→ WORK ORDER:
Below are entries; output exactly the lines from the one with "Chính sách đổi trả (197, 2418)" to the one with "Necklaces (603, 482)", both included, and nothing else.

[DATA FOR THE TASK — start]

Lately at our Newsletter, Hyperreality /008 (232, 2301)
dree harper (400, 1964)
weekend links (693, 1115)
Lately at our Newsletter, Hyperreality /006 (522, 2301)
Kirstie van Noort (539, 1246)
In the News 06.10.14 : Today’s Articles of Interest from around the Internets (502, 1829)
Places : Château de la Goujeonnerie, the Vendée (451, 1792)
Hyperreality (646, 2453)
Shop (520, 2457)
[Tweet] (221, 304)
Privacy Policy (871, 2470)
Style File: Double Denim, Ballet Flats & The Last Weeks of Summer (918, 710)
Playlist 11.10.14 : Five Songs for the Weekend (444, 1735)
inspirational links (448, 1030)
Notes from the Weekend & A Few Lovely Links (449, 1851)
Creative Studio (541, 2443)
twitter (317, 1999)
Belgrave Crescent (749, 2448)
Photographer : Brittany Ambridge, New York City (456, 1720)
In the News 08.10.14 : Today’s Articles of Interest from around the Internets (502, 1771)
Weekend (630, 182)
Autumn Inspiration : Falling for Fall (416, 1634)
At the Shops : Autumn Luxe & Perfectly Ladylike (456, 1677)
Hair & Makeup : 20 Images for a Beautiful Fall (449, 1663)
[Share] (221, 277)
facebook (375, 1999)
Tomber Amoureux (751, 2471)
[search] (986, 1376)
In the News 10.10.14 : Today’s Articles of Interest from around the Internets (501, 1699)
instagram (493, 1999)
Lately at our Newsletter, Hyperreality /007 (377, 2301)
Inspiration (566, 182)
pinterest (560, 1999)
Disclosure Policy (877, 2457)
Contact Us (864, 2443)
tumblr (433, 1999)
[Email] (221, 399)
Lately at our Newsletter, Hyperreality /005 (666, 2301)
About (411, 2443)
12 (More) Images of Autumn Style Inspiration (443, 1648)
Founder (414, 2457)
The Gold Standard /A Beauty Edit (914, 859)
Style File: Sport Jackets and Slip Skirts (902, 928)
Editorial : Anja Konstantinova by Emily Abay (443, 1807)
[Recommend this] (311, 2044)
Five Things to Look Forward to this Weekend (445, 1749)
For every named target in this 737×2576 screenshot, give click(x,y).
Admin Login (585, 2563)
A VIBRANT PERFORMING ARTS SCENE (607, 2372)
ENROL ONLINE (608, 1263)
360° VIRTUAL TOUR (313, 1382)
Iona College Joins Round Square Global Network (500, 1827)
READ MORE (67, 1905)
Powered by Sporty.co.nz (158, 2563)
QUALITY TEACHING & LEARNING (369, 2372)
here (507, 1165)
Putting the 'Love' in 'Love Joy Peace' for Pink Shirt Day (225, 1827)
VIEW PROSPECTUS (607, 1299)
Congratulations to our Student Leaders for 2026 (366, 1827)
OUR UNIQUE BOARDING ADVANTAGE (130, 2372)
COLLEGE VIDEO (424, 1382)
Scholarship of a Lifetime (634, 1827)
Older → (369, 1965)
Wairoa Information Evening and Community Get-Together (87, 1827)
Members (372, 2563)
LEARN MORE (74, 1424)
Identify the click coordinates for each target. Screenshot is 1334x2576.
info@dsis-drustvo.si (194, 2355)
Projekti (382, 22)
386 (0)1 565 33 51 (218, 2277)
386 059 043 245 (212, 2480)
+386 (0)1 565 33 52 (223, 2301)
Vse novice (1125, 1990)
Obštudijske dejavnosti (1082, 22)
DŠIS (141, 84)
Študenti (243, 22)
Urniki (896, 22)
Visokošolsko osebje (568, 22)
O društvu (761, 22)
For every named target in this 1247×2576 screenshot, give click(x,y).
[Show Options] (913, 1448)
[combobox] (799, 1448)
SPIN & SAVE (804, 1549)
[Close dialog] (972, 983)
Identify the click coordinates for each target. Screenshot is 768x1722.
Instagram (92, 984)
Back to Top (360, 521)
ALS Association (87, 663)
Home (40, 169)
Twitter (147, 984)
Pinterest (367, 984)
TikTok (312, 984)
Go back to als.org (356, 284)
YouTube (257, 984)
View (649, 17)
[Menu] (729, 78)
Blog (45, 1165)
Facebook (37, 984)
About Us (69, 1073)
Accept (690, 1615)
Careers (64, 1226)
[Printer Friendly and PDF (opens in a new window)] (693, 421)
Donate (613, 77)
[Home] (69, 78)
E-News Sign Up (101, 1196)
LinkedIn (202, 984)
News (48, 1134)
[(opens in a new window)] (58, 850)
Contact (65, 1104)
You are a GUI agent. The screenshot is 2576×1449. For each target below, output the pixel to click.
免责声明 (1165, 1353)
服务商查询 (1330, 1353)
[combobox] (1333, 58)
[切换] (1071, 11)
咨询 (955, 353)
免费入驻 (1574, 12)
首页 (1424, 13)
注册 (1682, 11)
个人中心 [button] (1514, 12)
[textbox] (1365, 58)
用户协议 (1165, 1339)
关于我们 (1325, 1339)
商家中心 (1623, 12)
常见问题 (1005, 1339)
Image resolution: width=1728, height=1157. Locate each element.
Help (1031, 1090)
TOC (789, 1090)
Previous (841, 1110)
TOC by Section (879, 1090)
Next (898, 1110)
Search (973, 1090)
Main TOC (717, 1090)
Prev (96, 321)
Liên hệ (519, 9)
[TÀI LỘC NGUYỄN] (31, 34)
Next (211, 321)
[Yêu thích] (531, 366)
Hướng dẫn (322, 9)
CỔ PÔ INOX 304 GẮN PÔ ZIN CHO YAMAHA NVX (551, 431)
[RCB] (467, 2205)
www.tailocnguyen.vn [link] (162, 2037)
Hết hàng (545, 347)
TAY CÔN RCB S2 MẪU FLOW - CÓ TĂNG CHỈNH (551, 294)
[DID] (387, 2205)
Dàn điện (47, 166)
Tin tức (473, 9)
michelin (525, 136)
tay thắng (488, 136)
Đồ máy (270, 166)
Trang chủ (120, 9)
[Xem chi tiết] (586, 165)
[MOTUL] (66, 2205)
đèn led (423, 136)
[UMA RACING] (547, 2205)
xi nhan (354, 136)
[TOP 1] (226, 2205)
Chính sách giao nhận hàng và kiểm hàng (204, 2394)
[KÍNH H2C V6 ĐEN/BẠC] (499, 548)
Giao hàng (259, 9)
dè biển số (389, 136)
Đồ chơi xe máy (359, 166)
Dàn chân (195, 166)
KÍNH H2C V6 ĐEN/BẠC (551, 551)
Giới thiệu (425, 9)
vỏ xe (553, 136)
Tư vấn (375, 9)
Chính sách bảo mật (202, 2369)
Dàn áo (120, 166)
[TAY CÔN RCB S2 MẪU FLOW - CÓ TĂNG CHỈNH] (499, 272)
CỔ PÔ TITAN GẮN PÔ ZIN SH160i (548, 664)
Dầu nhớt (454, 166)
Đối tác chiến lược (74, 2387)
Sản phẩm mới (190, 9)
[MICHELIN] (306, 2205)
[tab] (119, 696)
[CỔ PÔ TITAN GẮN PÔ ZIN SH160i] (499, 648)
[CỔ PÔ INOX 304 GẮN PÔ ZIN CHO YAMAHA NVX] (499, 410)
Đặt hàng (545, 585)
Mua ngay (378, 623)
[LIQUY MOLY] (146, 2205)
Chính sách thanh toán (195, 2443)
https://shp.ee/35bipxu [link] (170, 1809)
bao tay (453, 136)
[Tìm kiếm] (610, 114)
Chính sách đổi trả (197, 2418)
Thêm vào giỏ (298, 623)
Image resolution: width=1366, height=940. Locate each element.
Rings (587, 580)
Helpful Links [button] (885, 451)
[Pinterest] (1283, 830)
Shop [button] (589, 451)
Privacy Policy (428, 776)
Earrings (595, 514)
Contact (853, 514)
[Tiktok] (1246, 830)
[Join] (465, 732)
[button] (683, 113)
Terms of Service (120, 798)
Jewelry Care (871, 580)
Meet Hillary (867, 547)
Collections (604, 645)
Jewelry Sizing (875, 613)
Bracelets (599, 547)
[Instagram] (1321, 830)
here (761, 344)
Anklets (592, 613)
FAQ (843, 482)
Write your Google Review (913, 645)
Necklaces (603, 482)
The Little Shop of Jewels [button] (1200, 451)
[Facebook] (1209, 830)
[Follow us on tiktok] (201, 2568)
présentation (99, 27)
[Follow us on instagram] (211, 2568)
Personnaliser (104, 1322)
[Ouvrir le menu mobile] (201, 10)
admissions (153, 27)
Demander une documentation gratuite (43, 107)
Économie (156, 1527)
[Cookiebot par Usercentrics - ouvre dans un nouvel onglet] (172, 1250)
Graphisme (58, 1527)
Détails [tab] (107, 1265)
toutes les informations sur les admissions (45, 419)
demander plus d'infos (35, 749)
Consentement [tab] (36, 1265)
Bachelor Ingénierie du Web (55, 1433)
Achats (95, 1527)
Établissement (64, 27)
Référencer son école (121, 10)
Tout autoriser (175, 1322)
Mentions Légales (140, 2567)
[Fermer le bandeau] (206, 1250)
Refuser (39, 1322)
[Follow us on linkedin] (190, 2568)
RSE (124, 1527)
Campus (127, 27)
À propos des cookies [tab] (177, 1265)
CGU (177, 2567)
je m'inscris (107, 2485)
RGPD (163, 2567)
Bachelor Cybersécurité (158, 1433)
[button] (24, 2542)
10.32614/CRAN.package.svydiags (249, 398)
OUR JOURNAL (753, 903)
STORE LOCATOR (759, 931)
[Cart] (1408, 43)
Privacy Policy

[DATA FOR THE TASK — finish]

→ RESULT FOR THIS TASK:
Chính sách đổi trả (197, 2418)
Thêm vào giỏ (298, 623)
Image resolution: width=1366, height=940. Locate each element.
Rings (587, 580)
Helpful Links [button] (885, 451)
[Pinterest] (1283, 830)
Shop [button] (589, 451)
Privacy Policy (428, 776)
Earrings (595, 514)
Contact (853, 514)
[Tiktok] (1246, 830)
[Join] (465, 732)
[button] (683, 113)
Terms of Service (120, 798)
Jewelry Care (871, 580)
Meet Hillary (867, 547)
Collections (604, 645)
Jewelry Sizing (875, 613)
Bracelets (599, 547)
[Instagram] (1321, 830)
here (761, 344)
Anklets (592, 613)
FAQ (843, 482)
Write your Google Review (913, 645)
Necklaces (603, 482)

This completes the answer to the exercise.